### [Description of the task]
Write out exactly the lines from the one containing "Where should I" through the last line of the records below, both included, and leave out any pictures.

### [Recorded information]
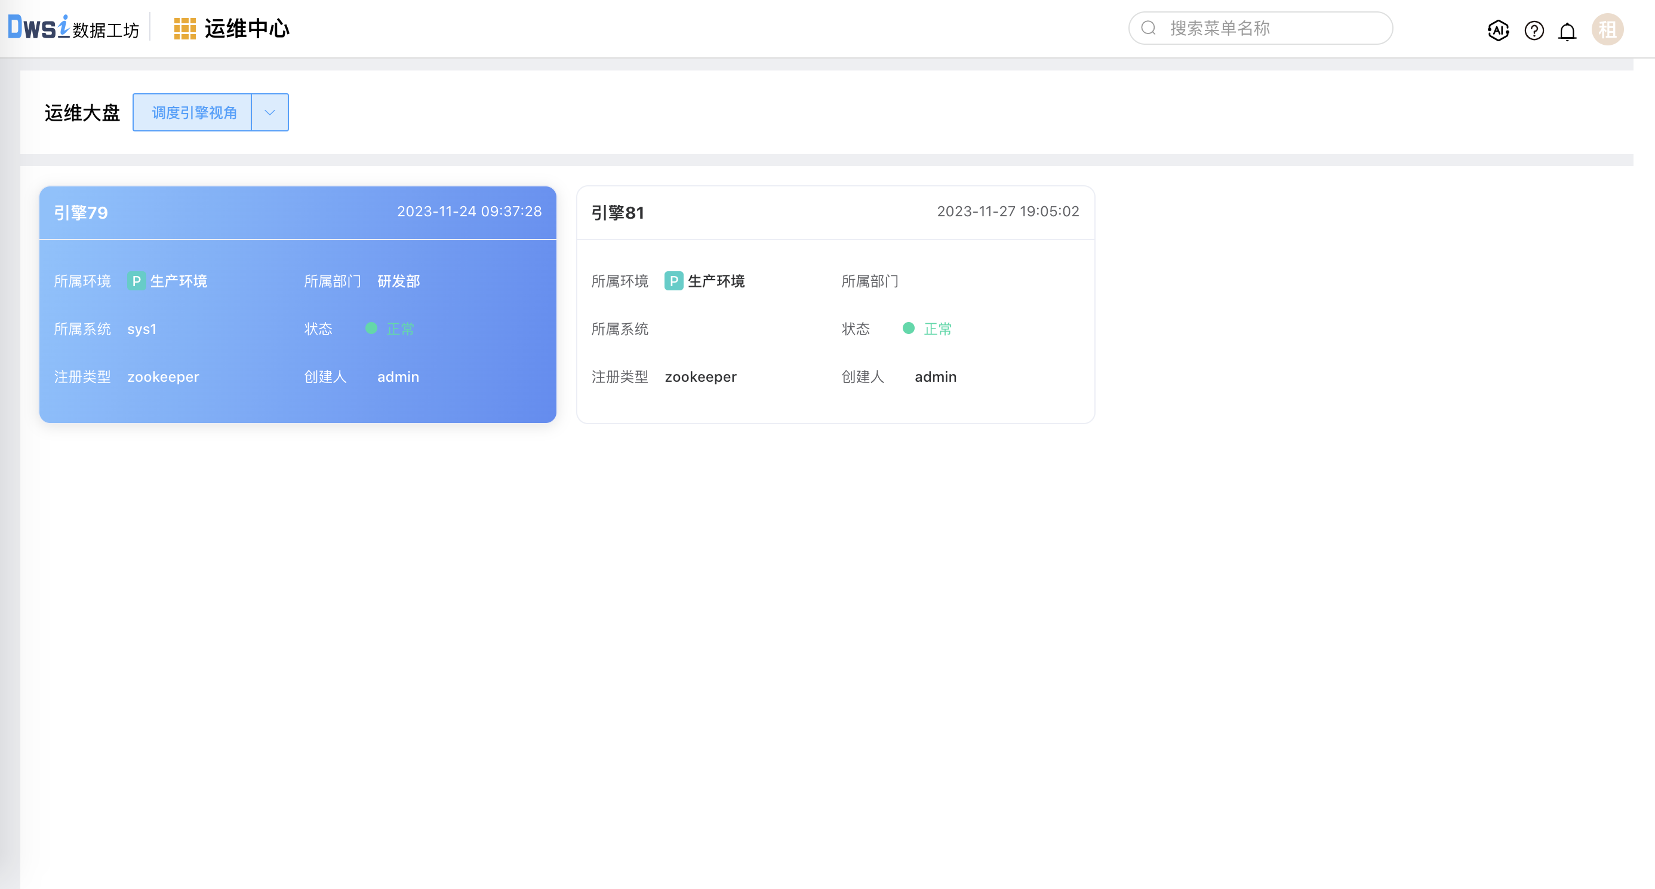Click the magnifier icon in the search bar
This screenshot has width=1655, height=889.
pyautogui.click(x=1149, y=28)
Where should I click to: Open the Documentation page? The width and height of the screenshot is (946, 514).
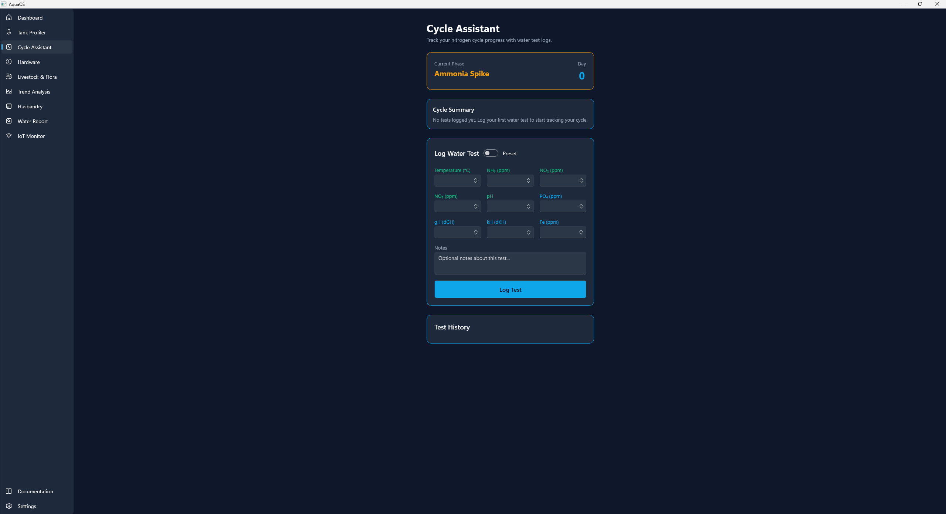click(x=35, y=491)
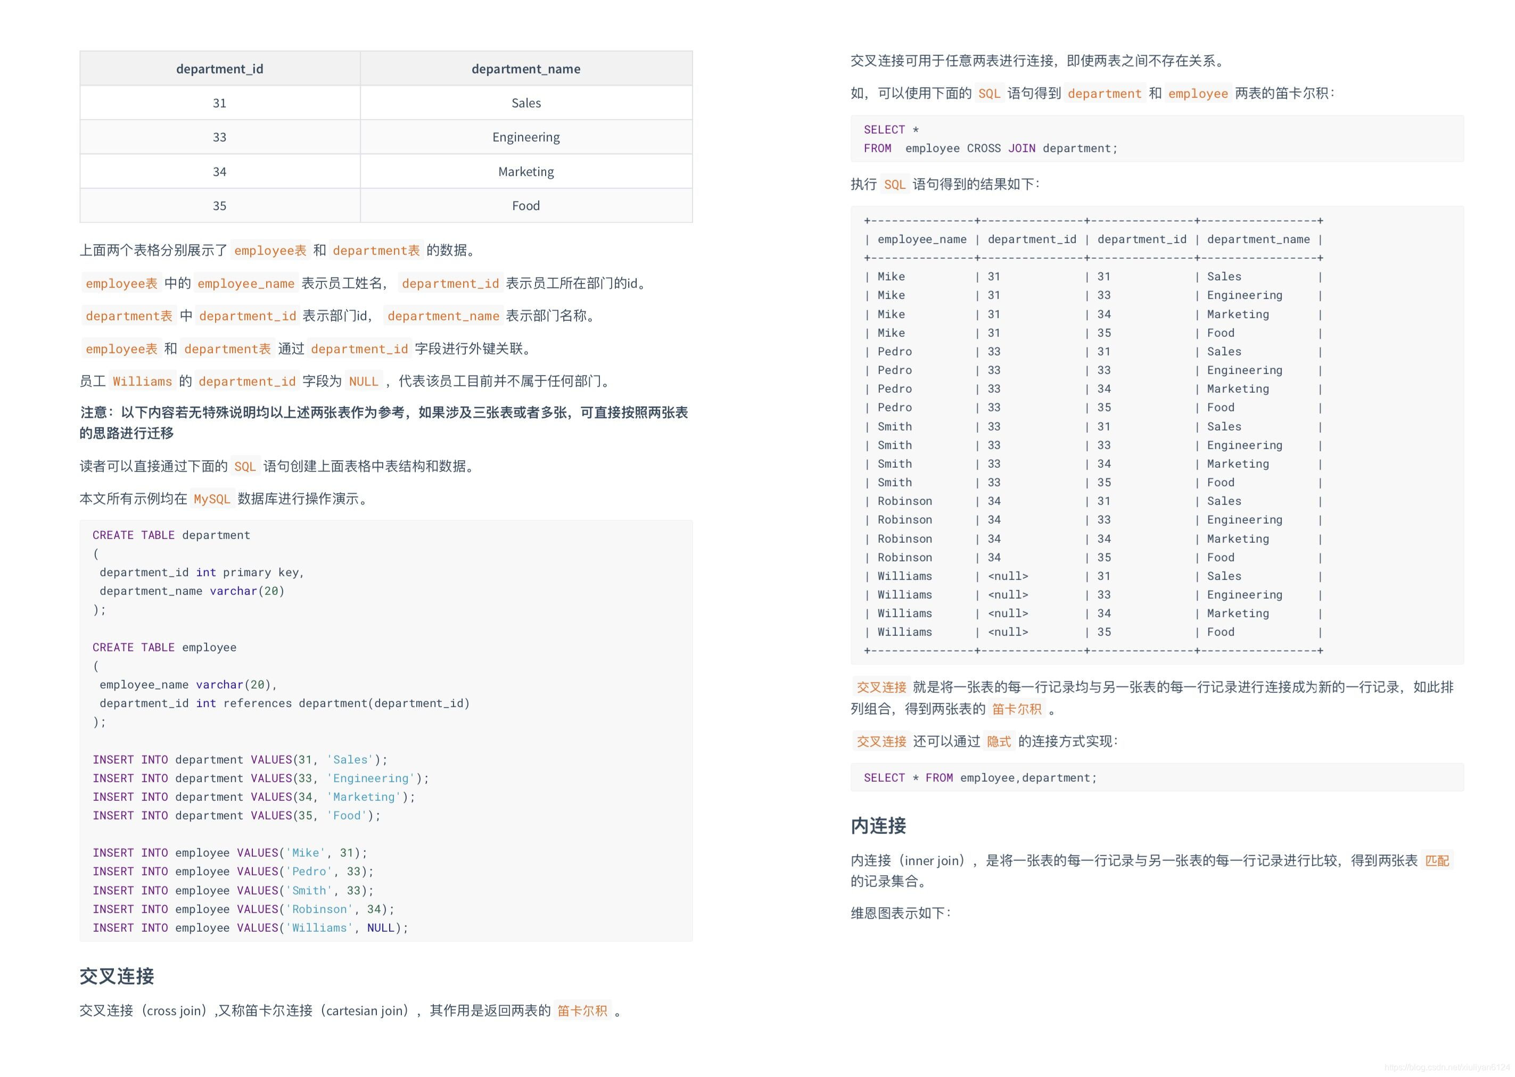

### [Answer to this task]
Where should I click to: Open the Documentation page? The width and height of the screenshot is (946, 514).
click(x=35, y=491)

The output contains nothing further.